The criteria used to measure obesity – body mass index (BMI) – are extremely flawed at best; many tall or muscular people (think football players) will appear overweight or obese on BMI because BMI does not distinguish between fat and muscle mass. In 1998, the number of overweight and obese people in the United States literally increased overnight by 37 million when an NIH task force (nearly 90% of whom had financial conflicts of interest with industry weight loss) overweight redefined as BMI ≥25 kg/m2 and obesity as BMI ≥30.

The framing of obesity as a chronic disease is a social construct that supports a large weight loss industry, including pharmaceutical companies and weight loss clinics. Labeling obesity as a chronic disease makes treatment a goal of weight loss rather than improving health outcomes. There is little or no evidence that weight loss alone reduces cardiovascular disease or death. What reduces deaths cardiovascular disease increases physical activity and improve cardiorespiratory fitness. And exercise reduces deaths from many diseases. A fat, fit person is healthier than a thin couch potato. In fact, repeated weight loss attempts can contribute to weight gain and cycling; Yo-yo weight is associated with significant health risks.

Of course, if obesity is a disease, the idea that a drug is necessary to treat it remains silent. And if it’s a chronic disease, it’s a lifetime on the drug.

Enter the highly touted new weight loss drugs.

A little background on these “miracle” drugs. When a class of diabetes drugs (GLP-1 agonists) showed an unexpected weight loss side effect, they were redirected to a new market. As weight-loss drugs, they are intended only for people who are obese or overweight and have another medical condition. This caution has not stopped doctors from prescribing them to patients who are simply overweight without additional health problems.

The risks of Wegovy, Ozempic and other similar drugs are very likely to outweigh the benefits in healthy overweight people. These drugs increase the risks acute pancreatitis, gallbladder disease, kidney problems and suicidal thoughts and may increase the risk of thyroid cancer. Advocates of the drugs only mention nausea, vomiting, and diarrhea because they don’t seem as serious as pancreatitis, cancer, or suicide. And although these drugs have been used – in lower doses – to control blood sugar in diabetics, there is no data on long-term side effects when used in high doses just for weight loss. The drugs will certainly lighten the wallets; their exorbitant prices reach up to $1300/month. Analysts predict obesity treatment could grow from a $2.4 billion category in 2022 to $54 billion by 2030.

Of course, some people lose weight with these drugs. But they spoil the pleasure of eating and the weight come back once these drugs are stopped. That means a life on the drug.
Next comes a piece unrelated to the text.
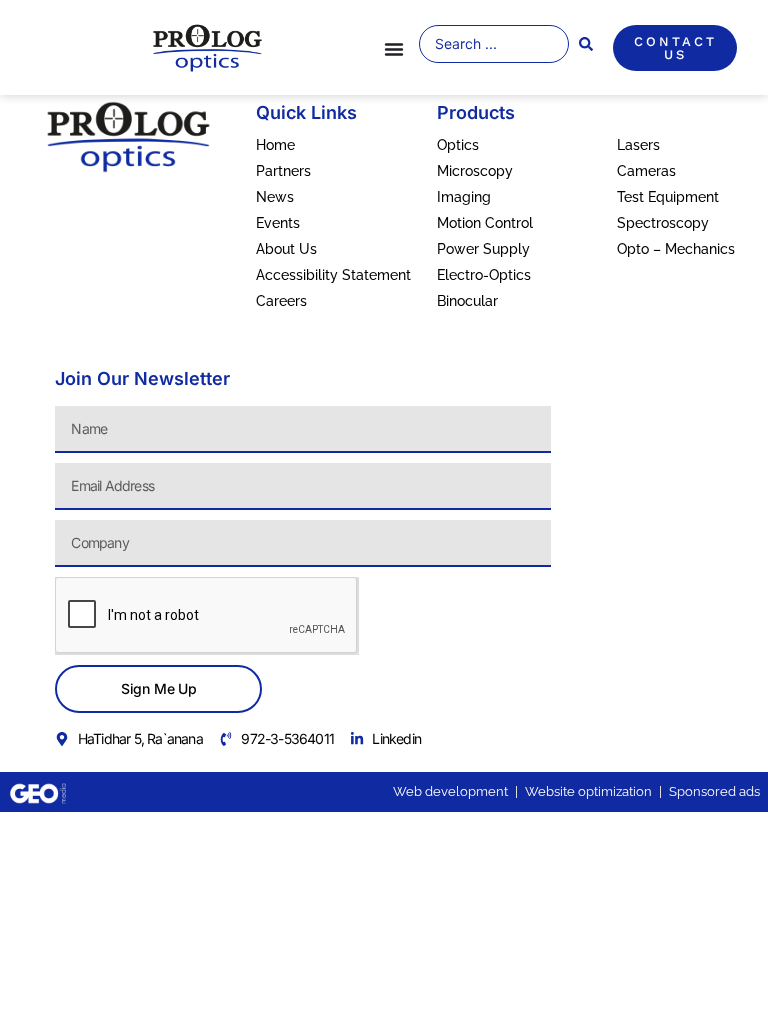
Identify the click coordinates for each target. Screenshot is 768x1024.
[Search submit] (586, 44)
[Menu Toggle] (394, 49)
Unlike a public health approach that tackles the systemic issues that create obesity (rates are highest in poor neighborhoods, where people have little access to healthy food or safe places to exercise). ‘exercise), these drugs only treat a symptom while diverting attention from mobilizing support to make changes needed to improve the social environment.
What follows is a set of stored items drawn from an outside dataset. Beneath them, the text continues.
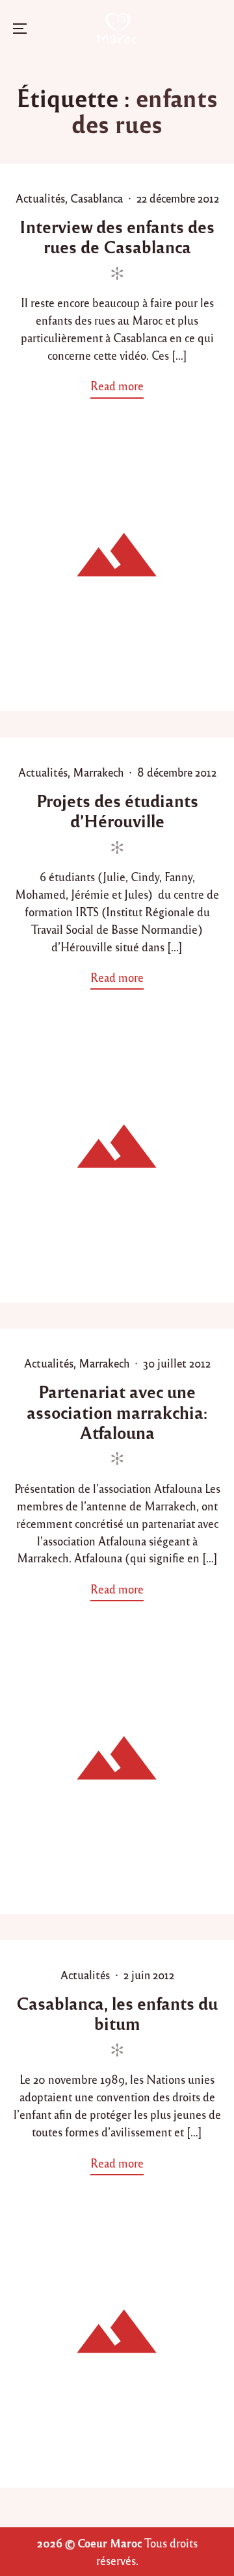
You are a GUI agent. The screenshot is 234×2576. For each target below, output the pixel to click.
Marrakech (98, 772)
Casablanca (96, 198)
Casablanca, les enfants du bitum (117, 2012)
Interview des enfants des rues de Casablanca (117, 236)
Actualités (40, 198)
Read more (120, 387)
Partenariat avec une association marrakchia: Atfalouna (117, 1411)
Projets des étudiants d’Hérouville (117, 810)
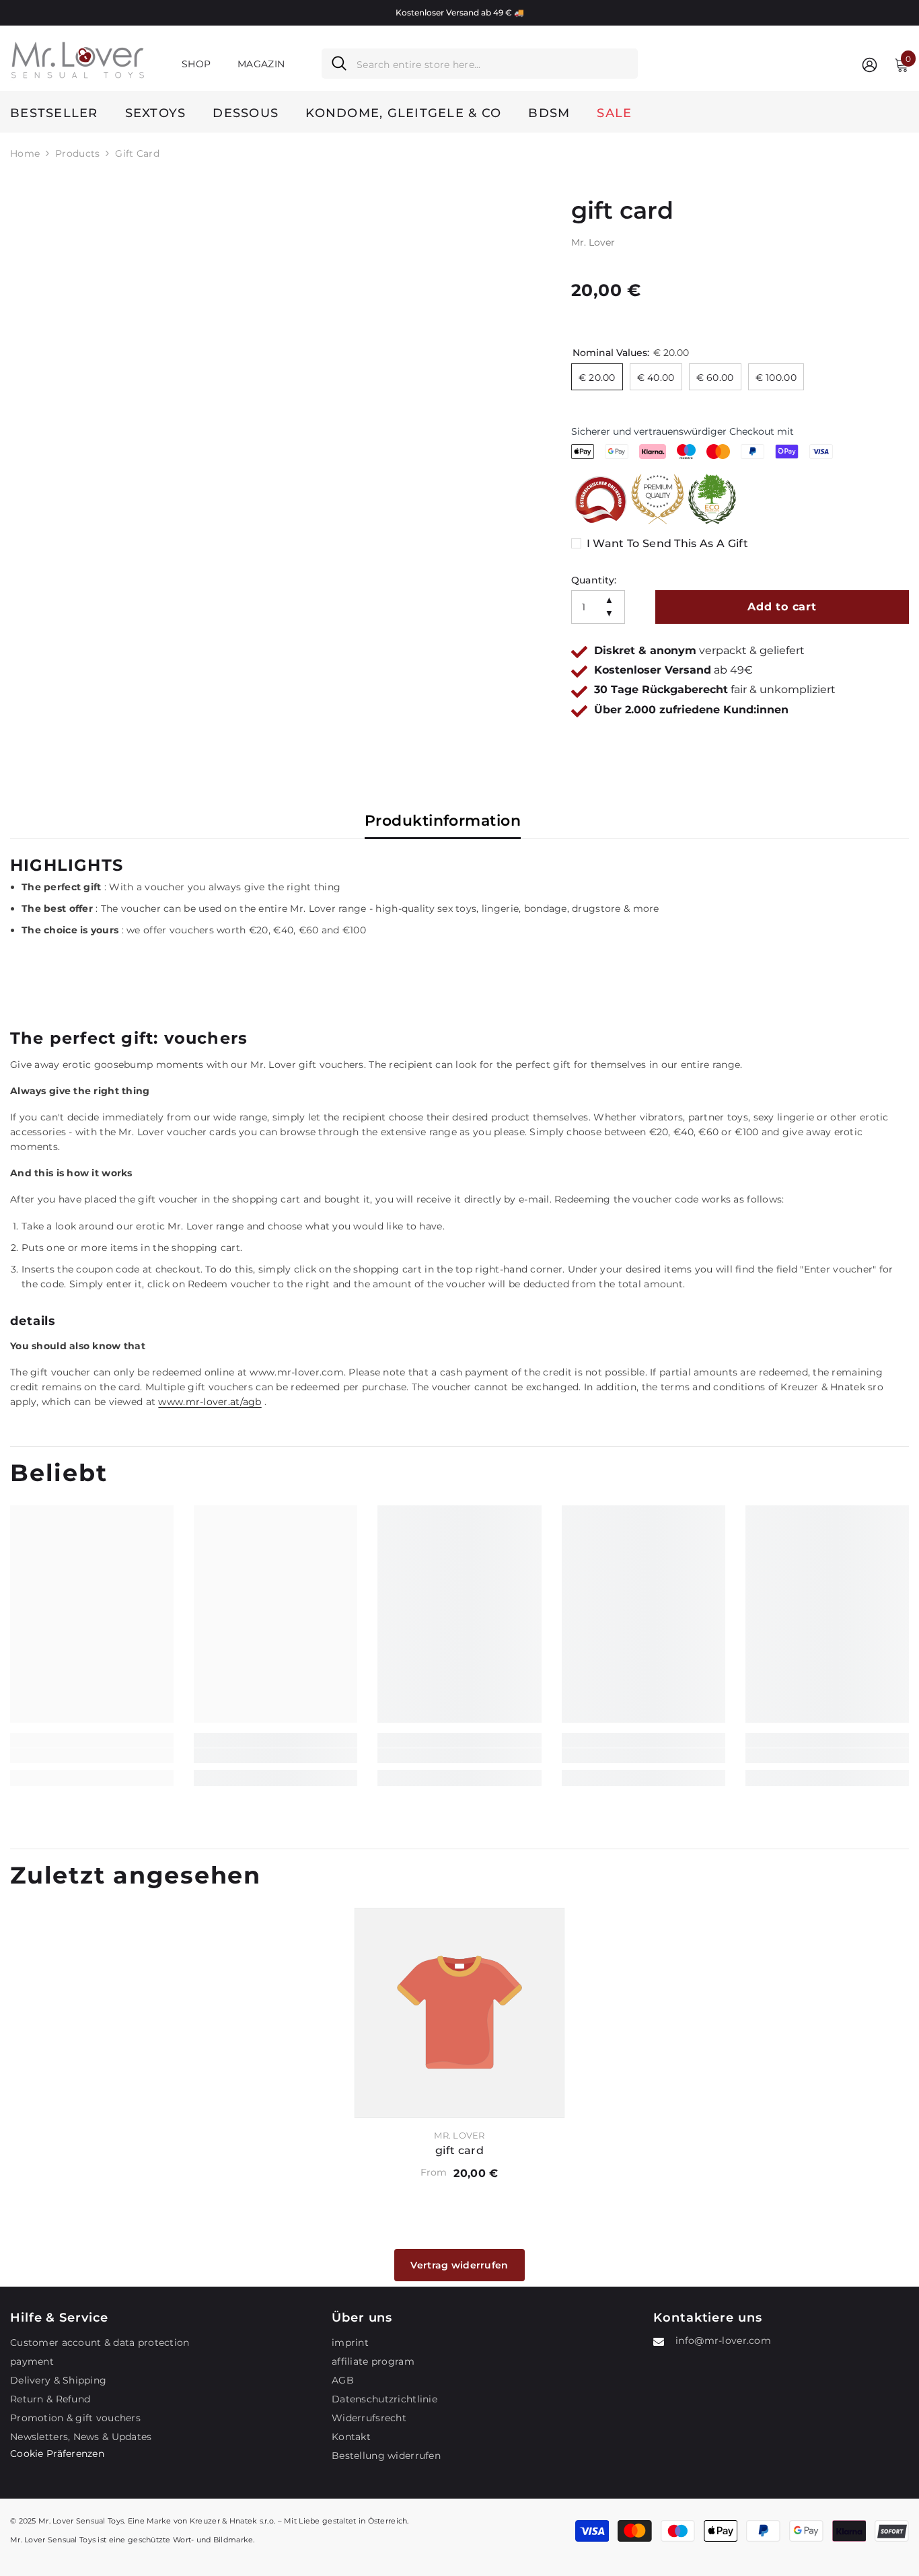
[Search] (480, 63)
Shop (196, 64)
The marketing of new drugs conveys the implicit and damaging message that only drugs, not diet and exercise, will help people lose weight. The fact that participants in weight loss trials had to increase their physical activity and reduce their calories is not part of the hype around these drugs.
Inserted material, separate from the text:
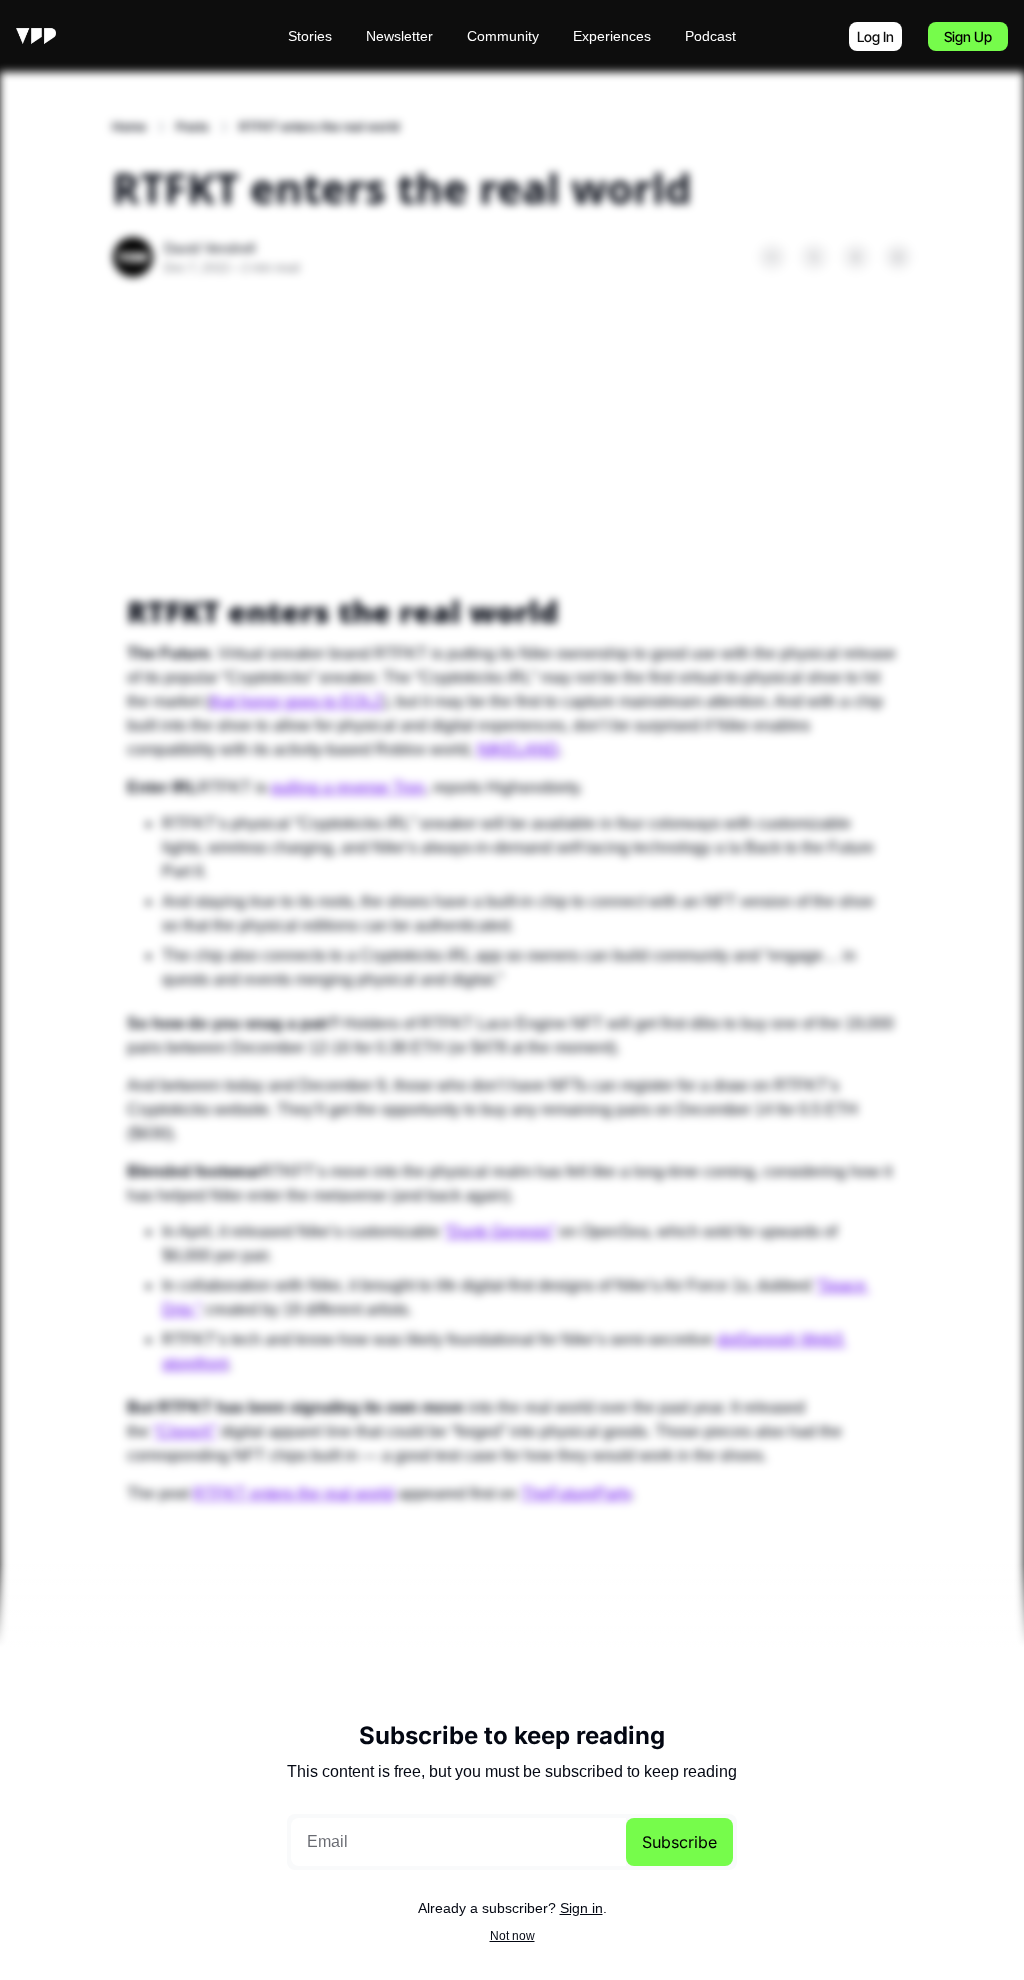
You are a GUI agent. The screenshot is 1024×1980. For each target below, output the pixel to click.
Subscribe (679, 1842)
The messages supporting these new drugs undermine any real public health effort. What improves health outcomes are long-term healthy choices — with or without weight loss — not short-term restrictive dieting that leads to weight regain. Eating less saturated fat and more vegetables and fruits improves cardiovascular health and helps protect against cancer. Exercise reduces the risk of cardiovascular disease, diabetes, certain cancers and death, and is the most important thing people can do for their health.

While affirming the need to de-stigmatize obesity, messages about weight-loss drugs actually increase prejudice. Obese people face stigma and unfair judgments that they could lose weight if they simply changed their behavior. But the availability of repurposed diabetes drugs is increasing the pressure on obese people to lose weight. Ragen Chastain, an advocate for size acceptance and Health at all sizesdescribes these messages as a wolf in lamb’s clothingusing the language of stigma to sell weight loss rather than reduce discrimination.

The pressure is rising for insurance companies and Medicare to cover anti-obesity drugs. THE Obesity Action Coalition organizes patients who want to use these drugs to lobby for insurance coverage, but this industry-funded group is shilling for the drugmakers. Payers should stick to the evidence and resist coverage for these drugs. The goal should be better health, not weight loss.

Judy Butler is a research fellow. Adriane Fugh Berman is a professor of pharmacology and physiology.